Lorsqu'il entre chez Caroline, Lou ne s'attend pas à y rester. Étudiant, il n'est venu que pour un simple article, pour tenter de percer le mystère de l’écrivaine qu’il adule. Il a lu tous ses livres. Il a désormais besoin de savoir qui elle est. Et, chose rare : elle accepte. Elle le reçoit alors même qu'elle ne voit plus personne, ne donne plus d’interviews –et surtout pas aux journalistes, qu’elle fait déguerpir à coups de talons hauts ou de feux de carabine. À 39 ans, la brillante auteure précoce, connue pour ses premiers romans sulfureux, vit recluse dans la campagne, au cœur du Devon. Et c’est dans cette maison anglaise que la scandaleuse commence à se livrer. Pendant qu’elle parle, de sa voix rauque, éraillée -une voix de fumeuse- Lou écoute et enregistre. Le soir, ils se couchent, chacun dans une chambre, et le matin, ça continue : Caroline parle, Lou s’imprègne, fasciné. Sans jamais l’interrompre, mais avide de percer le secret du génie, le jeune homme se tait. Peu à peu, il l’apprivoise. Elle lui donne sa confiance. Inexorablement, les souvenirs de Caroline se mêlent aux siens. Tous deux sont issus d’un milieu difficile, défavorisé, misérable même, et leurs destins se mélangent, se retrouvent sans cesse.
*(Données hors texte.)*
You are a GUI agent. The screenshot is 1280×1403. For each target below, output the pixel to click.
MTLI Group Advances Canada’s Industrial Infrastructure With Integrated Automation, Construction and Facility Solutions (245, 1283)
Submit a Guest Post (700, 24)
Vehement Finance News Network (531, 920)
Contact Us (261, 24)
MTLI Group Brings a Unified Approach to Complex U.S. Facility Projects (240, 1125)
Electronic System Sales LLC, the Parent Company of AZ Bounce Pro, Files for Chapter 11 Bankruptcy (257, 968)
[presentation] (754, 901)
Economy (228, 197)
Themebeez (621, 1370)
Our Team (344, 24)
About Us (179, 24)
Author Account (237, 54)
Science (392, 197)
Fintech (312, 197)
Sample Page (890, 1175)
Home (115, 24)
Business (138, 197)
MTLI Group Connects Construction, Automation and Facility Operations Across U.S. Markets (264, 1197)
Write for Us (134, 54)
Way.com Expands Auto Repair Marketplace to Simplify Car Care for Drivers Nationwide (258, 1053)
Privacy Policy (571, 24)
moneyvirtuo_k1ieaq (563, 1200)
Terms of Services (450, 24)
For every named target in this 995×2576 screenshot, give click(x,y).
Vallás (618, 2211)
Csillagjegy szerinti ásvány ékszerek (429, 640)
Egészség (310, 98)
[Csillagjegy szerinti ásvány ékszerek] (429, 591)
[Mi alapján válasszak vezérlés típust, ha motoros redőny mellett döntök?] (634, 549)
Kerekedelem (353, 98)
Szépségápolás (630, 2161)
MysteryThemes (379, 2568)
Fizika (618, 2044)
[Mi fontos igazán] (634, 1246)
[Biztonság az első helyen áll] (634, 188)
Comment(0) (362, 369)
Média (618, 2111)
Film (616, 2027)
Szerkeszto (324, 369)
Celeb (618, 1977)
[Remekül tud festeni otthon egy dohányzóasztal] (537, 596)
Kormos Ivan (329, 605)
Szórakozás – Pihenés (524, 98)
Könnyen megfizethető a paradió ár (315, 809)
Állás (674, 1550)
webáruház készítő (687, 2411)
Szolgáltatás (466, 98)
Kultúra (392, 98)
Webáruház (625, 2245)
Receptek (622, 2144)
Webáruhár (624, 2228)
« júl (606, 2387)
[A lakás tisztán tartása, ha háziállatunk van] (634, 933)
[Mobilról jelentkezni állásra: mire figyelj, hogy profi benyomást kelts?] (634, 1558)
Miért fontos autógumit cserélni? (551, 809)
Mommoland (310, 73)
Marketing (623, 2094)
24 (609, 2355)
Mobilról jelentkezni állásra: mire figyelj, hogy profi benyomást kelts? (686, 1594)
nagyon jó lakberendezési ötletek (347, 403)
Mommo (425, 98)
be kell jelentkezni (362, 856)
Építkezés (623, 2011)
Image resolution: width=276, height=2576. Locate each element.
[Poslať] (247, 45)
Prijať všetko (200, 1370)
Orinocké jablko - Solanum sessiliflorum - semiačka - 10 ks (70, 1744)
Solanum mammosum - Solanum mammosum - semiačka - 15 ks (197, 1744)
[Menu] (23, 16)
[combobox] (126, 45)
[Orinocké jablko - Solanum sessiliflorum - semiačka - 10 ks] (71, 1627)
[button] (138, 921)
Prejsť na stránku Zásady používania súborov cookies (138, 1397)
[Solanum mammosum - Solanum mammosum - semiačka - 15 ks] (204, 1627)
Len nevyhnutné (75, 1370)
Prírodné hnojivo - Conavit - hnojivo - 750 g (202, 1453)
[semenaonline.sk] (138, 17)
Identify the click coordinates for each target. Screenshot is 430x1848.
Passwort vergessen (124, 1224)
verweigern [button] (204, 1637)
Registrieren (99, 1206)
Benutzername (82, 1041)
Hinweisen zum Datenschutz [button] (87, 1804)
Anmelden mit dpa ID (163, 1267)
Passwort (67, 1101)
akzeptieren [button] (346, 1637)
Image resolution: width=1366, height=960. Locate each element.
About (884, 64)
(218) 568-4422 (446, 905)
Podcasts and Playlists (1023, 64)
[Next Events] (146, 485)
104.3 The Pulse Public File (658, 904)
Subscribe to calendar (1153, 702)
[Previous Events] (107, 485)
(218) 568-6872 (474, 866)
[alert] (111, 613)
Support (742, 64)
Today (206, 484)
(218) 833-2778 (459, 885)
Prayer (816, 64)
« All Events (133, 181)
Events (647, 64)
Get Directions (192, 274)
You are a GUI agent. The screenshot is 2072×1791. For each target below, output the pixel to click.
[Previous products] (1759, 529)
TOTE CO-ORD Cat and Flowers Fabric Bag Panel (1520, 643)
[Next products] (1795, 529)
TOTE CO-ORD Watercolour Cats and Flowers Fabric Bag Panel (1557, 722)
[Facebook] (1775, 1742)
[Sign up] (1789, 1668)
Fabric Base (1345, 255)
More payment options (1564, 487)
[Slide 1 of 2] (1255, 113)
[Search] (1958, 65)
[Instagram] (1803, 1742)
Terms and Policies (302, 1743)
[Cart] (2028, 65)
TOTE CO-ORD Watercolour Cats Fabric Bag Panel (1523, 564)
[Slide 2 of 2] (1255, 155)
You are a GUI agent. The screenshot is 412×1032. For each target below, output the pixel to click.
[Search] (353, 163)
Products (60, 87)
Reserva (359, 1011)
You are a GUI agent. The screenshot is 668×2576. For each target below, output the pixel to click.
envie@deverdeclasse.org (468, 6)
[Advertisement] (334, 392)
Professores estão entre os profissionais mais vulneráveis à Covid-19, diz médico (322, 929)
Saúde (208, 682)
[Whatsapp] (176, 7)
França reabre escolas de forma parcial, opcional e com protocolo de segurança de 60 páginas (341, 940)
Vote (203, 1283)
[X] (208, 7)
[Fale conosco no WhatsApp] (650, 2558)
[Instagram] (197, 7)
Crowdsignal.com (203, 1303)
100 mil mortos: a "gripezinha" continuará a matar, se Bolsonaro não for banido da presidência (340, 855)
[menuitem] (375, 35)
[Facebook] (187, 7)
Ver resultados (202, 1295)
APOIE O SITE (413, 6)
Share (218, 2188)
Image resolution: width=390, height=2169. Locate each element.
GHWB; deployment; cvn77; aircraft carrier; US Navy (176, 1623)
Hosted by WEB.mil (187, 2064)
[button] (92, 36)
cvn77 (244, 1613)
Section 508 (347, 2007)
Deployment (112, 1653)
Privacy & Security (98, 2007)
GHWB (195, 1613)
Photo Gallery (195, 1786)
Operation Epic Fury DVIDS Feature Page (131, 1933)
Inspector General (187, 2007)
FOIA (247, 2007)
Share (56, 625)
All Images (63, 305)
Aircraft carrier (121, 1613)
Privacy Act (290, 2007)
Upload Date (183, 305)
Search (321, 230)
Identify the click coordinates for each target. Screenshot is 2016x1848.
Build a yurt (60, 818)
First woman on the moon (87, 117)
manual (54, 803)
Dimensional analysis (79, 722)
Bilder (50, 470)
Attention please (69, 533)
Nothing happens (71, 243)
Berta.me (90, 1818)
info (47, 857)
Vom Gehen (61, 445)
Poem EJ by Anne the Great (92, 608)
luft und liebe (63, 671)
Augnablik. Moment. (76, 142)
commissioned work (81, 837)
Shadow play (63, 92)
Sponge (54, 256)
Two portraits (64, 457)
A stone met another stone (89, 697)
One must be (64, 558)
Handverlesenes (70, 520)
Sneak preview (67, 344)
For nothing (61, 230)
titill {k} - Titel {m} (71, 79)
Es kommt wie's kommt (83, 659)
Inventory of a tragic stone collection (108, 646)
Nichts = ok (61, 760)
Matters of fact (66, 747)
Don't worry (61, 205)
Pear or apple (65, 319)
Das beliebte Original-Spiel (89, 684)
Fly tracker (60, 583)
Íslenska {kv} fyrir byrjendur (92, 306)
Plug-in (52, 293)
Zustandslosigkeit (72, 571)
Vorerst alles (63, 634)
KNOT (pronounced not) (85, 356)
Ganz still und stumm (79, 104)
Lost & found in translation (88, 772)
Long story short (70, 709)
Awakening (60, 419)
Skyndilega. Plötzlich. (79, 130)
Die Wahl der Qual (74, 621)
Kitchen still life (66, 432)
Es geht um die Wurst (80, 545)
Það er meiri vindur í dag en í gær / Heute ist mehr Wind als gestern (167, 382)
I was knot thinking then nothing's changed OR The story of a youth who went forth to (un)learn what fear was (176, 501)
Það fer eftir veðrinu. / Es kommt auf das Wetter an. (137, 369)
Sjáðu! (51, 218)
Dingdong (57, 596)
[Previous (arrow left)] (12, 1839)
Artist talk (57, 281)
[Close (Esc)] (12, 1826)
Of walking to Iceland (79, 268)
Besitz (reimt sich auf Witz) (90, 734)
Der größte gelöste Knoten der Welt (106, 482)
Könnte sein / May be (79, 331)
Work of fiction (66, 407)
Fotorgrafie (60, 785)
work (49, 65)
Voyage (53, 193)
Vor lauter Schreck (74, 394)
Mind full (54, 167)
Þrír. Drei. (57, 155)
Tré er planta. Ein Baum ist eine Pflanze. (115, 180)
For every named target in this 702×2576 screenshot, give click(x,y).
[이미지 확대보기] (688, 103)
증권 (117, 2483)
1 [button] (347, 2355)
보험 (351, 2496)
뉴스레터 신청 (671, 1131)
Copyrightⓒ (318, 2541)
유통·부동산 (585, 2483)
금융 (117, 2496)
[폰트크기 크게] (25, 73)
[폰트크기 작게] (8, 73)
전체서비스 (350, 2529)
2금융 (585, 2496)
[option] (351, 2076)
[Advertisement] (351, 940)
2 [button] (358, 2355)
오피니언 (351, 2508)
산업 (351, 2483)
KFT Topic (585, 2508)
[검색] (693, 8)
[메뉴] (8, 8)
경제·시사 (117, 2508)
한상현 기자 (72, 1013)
La mémoire de l’un dessine celle de l’autre, remontant à la surface comme un animal traqué. Et leurs bribes de passé sont tout aussi violentes, choquantes, tragiques.

 Plus que l’histoire d’une rencontre entre un jeune thésard homosexuel et une star de l’écriture, « Buvard » est le récit d’une confrontation. Pendant neuf semaines, presqu’en huis clos, il partage sa réclusion, et apprend surtout à vivre avec elle. C’est l’été. Il règne une chaleur torride. Les mots de Caroline transpirent, gouttent, coulent, jusqu’aux oreilles de Lou. Comme un assoiffé, il absorbe, il avale ses paroles. Ils ont chacun des secrets, chacun un passé douloureux qui les ronge et les détruit. Reste à se relever, à affronter la vérité, à s’éponger le front. Julia Kerninon nous dévoile l’écriture triomphante, celle qui résulte du passé cruel, qui invite à l’introspection. La violence de la langue de son héroïne cache des secrets enfouis, qu’elle ne veut pas dévoiler. Pourquoi est-elle arrivée dans cette maison ? C’est la question à laquelle Lou doit répondre à tout prix. Une à une les réponses tombent, comme des couperets. En se contemplant dans le passé de l’écrivaine, le jeune homme fait face à sa propre vie.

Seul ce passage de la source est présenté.